Scoping reviews are a flexible and comprehensive methodology that examine the amount, variety and characteristics of a broad research question. [30] Our review will map literature of DCs working with or within integrated healthcare delivery systems, an emerging area of research. Thus, a scoping review, rather than a systematic review, is appropriate given the relatively unexplored nature of our research question. [31] Our scoping review protocol follows methods recommended by Arksey and O’Malley [32] and Levac et al [33] which have since been formalised by the Joanna Briggs Institute [34] and recent Preferred Reporting Items for Systematic Reviews and Meta-Analyses for Scoping Reviews (PRISMA-ScR) guidelines. [30] Our approach involves the following six steps:

(1)   choosing the research question;

(2)   identifying relevant studies;

(3)   study selection;

(4)   charting or extracting the data;

(5)   collating, summarising, and reporting the results and

(6)   consultation with experts and stakeholders.


      Stage 1: research question

Figure 1

Our study questions are guided by the Proctor Conceptual Model for Implementation Research. [35] The Proctor Conceptual Model identifies three important and distinct concepts in implementation research: the clinical intervention, implementation strategies, and outcome measures. Our overarching research question and three subquestions, which map to the Proctor Conceptual model, are provided below.

These are further described in online supplemental appendix 1 and illustrated in Figure 1.

Question 1: ‘What is known from existing peer-reviewed literature about DCs working with or within integrated healthcare delivery systems?’

Question #1 a: What are the characteristics of chiropractic care (eg, location of service, department affiliation, conditions managed, treatments provided) in collaborative models of care that include DCs and medical providers?

Question #1 b: What implementation strategies have been used to initiate or enhance these collaborative models?

Question #1 c: What implementation and clinical outcomes have been studied?


      Stage 2: identifying relevant studies

We will identify English-language studies from 1998 to 2020 in three databases: MEDLINE, EMBASE and Web of Science.
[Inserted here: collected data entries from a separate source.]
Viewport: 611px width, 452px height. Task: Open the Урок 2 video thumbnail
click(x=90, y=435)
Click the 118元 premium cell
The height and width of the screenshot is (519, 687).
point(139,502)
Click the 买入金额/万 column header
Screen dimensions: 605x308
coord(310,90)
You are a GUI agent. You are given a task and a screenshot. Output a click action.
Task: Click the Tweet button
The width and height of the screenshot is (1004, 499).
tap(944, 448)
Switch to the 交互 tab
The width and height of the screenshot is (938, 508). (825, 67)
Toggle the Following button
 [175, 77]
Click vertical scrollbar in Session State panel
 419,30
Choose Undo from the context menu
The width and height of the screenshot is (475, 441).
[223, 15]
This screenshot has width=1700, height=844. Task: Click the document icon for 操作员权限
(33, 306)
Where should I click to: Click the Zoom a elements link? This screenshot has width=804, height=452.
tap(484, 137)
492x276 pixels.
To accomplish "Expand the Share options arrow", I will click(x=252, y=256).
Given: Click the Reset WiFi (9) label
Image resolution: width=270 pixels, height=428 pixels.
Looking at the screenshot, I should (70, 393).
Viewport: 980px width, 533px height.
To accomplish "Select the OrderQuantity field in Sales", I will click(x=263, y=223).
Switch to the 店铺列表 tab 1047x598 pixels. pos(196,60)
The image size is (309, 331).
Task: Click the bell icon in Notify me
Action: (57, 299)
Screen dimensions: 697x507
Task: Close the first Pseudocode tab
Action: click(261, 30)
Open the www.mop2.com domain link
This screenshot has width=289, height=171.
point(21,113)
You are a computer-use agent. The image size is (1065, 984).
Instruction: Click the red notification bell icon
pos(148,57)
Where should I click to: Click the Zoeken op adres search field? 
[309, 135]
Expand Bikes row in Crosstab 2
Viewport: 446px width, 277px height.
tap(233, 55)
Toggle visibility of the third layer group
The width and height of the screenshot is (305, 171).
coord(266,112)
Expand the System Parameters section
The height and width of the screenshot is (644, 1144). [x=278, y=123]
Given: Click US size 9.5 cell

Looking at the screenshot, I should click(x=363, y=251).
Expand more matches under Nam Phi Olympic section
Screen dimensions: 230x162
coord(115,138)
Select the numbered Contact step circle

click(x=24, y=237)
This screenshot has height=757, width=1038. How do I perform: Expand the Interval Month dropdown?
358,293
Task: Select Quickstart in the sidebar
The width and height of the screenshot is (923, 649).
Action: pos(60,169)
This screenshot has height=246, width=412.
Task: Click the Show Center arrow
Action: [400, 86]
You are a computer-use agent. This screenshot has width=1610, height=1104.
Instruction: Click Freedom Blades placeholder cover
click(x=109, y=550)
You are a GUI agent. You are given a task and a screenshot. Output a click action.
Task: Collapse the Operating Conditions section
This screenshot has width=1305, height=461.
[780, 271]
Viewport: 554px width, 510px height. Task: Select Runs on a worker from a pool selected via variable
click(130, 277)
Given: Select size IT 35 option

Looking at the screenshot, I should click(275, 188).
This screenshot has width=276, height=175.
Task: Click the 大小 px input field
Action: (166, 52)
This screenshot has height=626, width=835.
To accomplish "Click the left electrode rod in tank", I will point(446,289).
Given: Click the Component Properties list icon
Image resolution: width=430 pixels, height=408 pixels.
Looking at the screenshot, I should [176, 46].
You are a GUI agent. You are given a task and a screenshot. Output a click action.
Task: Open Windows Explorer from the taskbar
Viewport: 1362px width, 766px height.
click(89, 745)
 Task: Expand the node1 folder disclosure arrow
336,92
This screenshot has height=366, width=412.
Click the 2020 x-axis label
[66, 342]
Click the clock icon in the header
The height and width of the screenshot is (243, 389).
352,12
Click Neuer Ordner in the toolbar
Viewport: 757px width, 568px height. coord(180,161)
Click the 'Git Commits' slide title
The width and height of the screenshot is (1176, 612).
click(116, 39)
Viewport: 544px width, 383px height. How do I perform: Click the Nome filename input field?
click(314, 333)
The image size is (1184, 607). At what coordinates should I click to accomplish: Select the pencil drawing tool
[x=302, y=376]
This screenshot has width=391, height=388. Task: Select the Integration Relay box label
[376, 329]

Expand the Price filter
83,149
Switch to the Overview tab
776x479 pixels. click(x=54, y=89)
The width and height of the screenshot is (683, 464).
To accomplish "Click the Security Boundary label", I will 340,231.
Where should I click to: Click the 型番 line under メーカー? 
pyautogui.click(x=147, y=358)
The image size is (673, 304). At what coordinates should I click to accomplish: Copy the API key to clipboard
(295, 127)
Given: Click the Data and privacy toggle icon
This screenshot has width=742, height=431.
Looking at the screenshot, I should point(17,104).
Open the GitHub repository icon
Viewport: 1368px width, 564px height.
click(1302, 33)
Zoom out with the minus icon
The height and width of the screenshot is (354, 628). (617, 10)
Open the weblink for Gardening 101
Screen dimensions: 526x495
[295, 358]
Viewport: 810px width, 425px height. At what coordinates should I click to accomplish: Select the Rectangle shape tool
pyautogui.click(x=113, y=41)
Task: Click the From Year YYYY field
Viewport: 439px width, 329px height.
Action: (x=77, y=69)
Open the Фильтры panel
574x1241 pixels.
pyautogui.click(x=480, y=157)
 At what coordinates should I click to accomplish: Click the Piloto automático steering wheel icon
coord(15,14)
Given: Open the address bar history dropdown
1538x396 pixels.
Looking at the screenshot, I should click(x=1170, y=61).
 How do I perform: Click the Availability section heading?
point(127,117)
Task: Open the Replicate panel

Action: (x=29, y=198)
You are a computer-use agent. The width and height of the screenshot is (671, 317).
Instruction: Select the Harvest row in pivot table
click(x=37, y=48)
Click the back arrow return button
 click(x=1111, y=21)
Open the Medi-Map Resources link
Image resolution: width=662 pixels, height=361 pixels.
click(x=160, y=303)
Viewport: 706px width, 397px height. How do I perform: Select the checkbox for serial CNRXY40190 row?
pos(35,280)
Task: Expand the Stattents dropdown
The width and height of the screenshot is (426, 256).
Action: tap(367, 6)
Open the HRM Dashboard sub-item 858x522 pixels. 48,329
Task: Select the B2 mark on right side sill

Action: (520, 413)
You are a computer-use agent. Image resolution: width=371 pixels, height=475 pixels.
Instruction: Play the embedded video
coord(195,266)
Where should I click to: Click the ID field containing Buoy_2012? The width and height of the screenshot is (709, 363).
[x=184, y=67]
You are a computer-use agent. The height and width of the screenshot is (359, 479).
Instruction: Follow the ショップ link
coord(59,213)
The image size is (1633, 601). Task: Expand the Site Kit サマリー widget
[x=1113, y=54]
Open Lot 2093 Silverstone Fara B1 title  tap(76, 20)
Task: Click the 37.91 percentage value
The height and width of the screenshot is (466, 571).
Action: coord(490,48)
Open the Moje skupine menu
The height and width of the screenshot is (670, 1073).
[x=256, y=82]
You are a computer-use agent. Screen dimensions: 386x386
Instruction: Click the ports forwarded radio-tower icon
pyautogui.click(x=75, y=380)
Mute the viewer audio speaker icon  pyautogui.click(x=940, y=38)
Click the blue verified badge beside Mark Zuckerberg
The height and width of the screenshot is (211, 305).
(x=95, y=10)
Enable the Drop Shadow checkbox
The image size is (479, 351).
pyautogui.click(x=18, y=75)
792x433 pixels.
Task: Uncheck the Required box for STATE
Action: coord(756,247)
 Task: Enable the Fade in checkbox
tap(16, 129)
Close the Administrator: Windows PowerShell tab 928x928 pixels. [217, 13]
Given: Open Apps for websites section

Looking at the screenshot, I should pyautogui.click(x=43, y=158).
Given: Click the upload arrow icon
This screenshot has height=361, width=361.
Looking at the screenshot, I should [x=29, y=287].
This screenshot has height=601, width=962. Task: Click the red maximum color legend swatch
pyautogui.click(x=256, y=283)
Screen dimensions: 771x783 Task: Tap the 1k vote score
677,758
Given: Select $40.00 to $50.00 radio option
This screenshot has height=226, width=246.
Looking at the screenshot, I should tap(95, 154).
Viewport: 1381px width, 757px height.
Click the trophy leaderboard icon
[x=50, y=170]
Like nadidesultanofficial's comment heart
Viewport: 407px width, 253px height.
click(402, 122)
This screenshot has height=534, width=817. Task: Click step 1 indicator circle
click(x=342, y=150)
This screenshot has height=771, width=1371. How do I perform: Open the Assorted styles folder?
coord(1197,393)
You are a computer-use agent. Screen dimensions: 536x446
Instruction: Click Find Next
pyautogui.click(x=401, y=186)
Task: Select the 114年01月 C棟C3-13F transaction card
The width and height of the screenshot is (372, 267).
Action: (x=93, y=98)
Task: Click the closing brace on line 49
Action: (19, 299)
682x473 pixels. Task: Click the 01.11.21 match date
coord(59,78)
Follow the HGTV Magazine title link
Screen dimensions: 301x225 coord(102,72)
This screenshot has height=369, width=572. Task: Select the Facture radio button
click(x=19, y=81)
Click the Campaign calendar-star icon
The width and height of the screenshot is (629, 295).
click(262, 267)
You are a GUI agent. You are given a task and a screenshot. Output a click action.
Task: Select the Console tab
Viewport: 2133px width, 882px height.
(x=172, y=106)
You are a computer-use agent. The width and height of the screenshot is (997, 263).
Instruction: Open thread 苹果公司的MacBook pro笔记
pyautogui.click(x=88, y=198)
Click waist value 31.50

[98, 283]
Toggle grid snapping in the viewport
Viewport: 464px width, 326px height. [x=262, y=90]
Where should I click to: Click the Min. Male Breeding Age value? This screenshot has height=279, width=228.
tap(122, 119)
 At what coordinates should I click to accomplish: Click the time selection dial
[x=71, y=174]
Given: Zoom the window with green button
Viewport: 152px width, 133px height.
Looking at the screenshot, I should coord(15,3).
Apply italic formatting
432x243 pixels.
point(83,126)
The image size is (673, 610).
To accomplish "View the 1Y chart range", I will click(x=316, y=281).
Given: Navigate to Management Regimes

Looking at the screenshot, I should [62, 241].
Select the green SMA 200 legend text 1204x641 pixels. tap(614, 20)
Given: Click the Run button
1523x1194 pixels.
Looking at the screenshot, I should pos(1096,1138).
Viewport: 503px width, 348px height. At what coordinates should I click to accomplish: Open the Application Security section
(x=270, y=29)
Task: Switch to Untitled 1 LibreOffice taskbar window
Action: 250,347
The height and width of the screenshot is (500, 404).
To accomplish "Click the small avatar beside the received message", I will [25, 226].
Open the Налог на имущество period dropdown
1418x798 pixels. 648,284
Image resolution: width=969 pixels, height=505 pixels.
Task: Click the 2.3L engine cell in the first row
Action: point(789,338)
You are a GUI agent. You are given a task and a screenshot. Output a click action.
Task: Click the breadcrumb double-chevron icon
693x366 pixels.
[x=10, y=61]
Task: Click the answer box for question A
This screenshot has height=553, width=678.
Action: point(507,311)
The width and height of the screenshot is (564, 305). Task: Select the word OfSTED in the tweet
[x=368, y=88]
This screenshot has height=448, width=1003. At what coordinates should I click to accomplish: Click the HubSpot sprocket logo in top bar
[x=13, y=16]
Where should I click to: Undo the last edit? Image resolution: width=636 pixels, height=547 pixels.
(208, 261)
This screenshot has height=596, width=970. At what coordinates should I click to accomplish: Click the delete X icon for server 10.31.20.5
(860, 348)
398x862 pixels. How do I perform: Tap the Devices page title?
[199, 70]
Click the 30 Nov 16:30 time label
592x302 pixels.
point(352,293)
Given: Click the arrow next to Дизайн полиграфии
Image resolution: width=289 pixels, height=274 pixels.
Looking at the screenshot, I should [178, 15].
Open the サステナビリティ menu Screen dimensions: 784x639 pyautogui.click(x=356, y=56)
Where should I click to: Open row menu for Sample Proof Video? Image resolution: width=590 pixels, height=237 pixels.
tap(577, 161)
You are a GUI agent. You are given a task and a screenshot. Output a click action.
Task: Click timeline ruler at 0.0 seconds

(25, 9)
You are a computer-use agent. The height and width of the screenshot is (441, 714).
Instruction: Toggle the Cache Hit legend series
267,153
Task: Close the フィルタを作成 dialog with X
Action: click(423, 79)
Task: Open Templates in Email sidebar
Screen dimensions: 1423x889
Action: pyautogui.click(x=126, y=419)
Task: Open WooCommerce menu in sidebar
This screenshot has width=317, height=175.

The cited references of included studies will be hand searched to identify additional potentially relevant studies. Our preliminary search strategy was developed with the assistance of the head librarian at the Boston University Medical Library (online supplemental appendix 2). Relevant citations will be uploaded into Endnote, V.X8.1 (Clarivate Analytics, Philadelphia, Pennsylvania, USA).

      Stage 3: study selection

Our scoping review will include original studies that report data on DCs who work with or within medical settings. Our final eligibility criteria will be developed post hoc through an iterative team-based approach of reviewing the literature. We will consider concepts used in implementation research, which is defined as the development and evaluation of strategies to integrate evidence-based interventions within specific clinical settings. [36] All members of the study team will complete an open-source course developed by the National Institutes of Health (USA) composed of six modules presenting foundational concepts in implementation research. [37]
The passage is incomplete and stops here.